Sunday, July 19, 2009

DTN News: China Says Police Killed 12 Protestors In Urumqi Riots

DTN News: China Says Police Killed 12 Protestors In Urumqi Riots
*Source: DTN News / Int'l Media
(NSI News Source Info) BEIJING, China - July 19, 2009: After weeks of clashes in China's violence-stricken northwestern region of Xinjiang, Chinese police forces admit to killing 12 rioters in the western city of Urumqi.
Police search drivers and their vehicles leaving the Uighur district in Urumqi on July 17, 2009 in northwest China's Xinjiang province. Security forces armed with semi-automatic weapons and batons were deployed in China's restive Urumqi city as worshippers descended on mosques for the main Muslim day of prayer.

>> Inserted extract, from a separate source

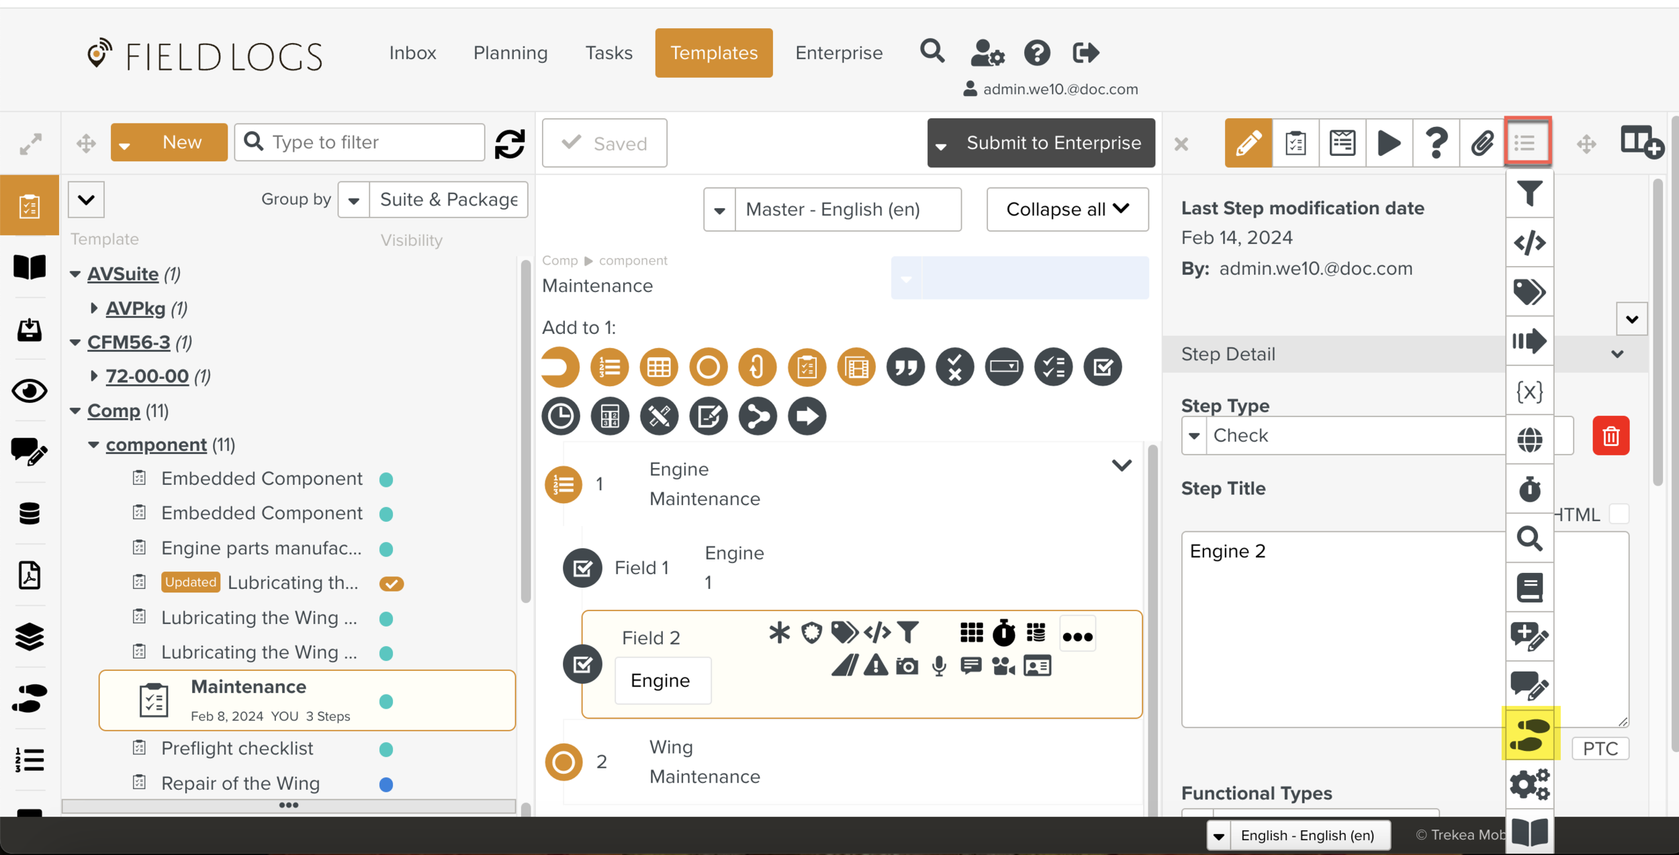Click the red trash delete button
The height and width of the screenshot is (855, 1679).
[x=1610, y=436]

Xinjiang governor Nur Bekri said on Sunday that police had exercised "the greatest restraint" as they sought to disperse protestors in the capital Urumqi. According to Bekri, security forces shot the "mobsters" after first firing several warning shots.
The official, however, stopped short of saying which ethnic group the "mobsters" belonged to. The Chinese governor said three of those killed died on the spot and nine others died after treatment failed.
Another Chinese official surnamed Wu from the Xinjiang regional government information office confirmed the report on Sunday but could not confirm whether those killed by the police were Uighurs or Han Chinese.
"Many police officers were injured and one was killed," Bekri added. Authorities charge Rebiya Kadeer, a prominent exiled Uighur activist, with fomenting the unrest. Kadeer, a US resident, has denied the charge.
A Uighur man walks past a squad of armed Chinese security personnel on patrol in the Uighur district of Urumqi on July 17, 2009 in northwest China's Xinjiang province. Security forces armed with semi-automatic weapons and batons were deployed in China's restive Urumqi city as worshippers descended on mosques for the main Muslim day of prayer.
The Uighurs were once the majority in Xinjiang but now make up only about half of the region's 20 million people due to Han migration.
The eight million Uighurs in Xinjiang accuse the Chinese government of discrimination and repression. The government, however, denies the charges.
The protests, which saw 197 people killed and more than 1,700 others injured, were sparked over the last month deaths of Uighur factory workers during a brawl in southern China.